WORK REQUEST
Across the entries below, count the lines that contain the word "heading" and reply with that number only.

++++ DATA IN THIS EXERCISE

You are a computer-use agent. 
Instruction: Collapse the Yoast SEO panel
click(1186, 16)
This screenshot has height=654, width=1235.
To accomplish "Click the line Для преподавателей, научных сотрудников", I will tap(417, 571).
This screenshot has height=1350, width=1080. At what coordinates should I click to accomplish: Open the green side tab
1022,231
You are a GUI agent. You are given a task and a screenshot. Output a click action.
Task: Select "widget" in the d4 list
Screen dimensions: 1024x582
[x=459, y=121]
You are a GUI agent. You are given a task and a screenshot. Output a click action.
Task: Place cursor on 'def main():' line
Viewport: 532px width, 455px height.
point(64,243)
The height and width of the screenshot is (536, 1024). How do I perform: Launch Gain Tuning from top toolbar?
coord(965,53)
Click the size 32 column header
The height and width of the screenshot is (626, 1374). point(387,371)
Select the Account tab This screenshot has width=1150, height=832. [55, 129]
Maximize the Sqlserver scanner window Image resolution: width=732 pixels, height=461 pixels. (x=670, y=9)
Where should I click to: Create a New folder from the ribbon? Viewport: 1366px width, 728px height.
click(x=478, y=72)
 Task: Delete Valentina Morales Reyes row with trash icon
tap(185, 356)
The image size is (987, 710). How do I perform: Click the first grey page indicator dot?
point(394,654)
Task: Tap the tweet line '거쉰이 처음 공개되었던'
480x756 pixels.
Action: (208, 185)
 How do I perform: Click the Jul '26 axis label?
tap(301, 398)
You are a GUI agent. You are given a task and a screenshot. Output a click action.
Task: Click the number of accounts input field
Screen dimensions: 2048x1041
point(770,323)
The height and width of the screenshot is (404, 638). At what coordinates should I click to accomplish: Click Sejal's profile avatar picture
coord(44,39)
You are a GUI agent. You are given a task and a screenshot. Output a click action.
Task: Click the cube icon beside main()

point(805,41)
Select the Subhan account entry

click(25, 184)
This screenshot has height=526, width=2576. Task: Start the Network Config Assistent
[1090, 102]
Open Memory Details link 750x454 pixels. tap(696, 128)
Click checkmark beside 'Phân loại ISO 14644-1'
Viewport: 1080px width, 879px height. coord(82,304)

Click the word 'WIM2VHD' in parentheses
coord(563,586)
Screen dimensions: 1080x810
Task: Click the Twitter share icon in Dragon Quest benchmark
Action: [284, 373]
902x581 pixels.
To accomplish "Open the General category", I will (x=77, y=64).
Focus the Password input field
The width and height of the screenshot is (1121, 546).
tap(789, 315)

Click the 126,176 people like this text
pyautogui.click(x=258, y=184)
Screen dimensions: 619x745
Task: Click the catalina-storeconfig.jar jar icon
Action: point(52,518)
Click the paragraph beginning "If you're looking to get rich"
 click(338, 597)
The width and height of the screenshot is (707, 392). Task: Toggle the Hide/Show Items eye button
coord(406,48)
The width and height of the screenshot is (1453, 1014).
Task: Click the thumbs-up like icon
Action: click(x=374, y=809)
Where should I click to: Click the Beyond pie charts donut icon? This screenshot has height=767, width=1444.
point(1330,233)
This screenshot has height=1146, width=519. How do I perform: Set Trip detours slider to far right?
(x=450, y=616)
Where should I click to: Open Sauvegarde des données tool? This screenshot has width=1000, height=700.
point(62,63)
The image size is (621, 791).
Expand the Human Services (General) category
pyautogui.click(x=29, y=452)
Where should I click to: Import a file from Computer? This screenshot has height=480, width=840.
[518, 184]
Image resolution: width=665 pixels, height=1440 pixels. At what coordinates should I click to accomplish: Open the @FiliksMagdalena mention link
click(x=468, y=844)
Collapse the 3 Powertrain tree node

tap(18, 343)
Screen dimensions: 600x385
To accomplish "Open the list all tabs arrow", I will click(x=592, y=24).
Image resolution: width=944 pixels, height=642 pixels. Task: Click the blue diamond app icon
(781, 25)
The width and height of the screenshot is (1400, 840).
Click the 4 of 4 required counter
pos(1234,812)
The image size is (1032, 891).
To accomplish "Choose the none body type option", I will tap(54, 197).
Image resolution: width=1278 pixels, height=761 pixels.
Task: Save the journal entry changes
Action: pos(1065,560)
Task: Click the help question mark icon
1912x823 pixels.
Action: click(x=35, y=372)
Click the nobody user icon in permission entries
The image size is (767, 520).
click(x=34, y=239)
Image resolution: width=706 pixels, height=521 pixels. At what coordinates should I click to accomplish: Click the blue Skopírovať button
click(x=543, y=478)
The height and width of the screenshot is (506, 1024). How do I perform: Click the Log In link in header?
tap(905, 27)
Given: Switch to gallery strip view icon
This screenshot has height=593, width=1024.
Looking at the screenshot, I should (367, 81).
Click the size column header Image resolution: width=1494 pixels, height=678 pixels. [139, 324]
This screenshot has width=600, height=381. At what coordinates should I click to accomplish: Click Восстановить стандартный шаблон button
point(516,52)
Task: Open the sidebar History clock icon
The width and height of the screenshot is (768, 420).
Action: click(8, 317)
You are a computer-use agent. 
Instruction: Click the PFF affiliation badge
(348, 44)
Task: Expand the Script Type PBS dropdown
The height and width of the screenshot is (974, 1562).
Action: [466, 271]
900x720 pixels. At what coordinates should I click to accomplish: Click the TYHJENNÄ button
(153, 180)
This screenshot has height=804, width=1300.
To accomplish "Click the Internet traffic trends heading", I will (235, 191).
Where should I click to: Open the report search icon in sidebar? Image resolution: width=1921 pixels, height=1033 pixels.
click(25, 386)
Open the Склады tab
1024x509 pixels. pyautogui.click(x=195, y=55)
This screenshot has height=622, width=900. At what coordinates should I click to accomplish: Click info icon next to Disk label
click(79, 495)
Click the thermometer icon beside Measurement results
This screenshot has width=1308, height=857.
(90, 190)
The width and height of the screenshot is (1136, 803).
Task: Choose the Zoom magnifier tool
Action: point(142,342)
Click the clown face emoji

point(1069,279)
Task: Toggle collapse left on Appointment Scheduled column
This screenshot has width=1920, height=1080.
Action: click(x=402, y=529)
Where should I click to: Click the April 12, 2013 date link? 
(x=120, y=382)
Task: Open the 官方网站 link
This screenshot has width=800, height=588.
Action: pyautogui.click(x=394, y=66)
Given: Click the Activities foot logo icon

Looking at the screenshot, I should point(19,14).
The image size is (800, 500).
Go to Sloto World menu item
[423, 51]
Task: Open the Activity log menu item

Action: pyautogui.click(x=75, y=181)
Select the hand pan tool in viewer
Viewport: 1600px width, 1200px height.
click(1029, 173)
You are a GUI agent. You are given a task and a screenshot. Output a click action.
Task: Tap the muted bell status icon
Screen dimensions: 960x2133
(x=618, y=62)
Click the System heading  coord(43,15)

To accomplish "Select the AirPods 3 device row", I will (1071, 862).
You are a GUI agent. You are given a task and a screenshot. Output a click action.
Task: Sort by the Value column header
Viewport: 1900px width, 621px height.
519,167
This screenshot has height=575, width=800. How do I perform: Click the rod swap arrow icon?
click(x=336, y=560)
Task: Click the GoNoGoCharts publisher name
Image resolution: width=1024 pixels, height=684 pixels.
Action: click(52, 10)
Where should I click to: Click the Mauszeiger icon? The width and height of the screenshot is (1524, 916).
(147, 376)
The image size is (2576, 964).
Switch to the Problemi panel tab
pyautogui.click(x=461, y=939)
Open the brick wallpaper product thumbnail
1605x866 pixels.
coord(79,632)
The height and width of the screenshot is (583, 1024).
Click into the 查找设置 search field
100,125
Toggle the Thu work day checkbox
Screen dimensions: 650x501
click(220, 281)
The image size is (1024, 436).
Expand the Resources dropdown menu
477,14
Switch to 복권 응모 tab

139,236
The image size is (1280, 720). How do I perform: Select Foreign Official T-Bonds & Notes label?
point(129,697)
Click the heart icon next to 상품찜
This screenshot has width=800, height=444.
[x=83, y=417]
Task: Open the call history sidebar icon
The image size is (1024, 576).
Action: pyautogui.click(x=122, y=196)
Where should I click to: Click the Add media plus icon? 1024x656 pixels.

++++++++

YOUR RESPONSE
2